Problem description |
Set down exactly the lines in the records below that run from the line with "give us more feedback (289, 909)" to the line with "YouTube (550, 1339)", inclusive, and nothing more.

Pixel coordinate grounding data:
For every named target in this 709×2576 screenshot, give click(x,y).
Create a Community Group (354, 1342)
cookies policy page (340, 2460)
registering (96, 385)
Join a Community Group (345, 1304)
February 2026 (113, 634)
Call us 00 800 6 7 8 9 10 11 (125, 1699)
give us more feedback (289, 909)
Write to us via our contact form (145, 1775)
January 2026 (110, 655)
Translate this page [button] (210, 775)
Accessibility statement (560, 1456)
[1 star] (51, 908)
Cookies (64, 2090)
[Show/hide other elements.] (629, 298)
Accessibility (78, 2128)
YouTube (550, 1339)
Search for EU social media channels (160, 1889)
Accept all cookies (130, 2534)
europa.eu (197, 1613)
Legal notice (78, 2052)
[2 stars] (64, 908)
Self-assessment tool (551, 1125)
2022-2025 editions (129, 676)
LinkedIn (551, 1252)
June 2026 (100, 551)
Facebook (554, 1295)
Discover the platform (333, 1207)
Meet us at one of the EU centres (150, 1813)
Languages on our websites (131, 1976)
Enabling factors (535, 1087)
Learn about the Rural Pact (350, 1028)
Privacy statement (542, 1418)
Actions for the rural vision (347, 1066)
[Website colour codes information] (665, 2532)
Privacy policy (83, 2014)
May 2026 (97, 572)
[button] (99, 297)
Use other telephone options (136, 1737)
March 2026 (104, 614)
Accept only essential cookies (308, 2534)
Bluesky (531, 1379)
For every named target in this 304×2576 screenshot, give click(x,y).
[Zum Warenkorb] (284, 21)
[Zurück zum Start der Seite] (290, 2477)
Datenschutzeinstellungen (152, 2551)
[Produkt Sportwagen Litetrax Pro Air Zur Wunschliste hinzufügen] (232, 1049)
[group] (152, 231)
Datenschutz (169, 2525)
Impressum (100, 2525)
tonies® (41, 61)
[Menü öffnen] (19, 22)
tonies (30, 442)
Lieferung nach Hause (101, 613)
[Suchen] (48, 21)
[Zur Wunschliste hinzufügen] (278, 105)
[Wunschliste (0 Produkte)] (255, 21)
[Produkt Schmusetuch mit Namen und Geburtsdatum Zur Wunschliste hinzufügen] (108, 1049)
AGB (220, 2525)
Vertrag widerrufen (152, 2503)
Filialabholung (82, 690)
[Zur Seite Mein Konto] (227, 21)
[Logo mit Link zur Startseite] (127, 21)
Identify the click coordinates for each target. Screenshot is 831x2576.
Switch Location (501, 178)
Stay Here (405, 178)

Output for this exercise |
give us more feedback (289, 909)
Write to us via our contact form (145, 1775)
January 2026 (110, 655)
Translate this page [button] (210, 775)
Accessibility statement (560, 1456)
[1 star] (51, 908)
Cookies (64, 2090)
[Show/hide other elements.] (629, 298)
Accessibility (78, 2128)
YouTube (550, 1339)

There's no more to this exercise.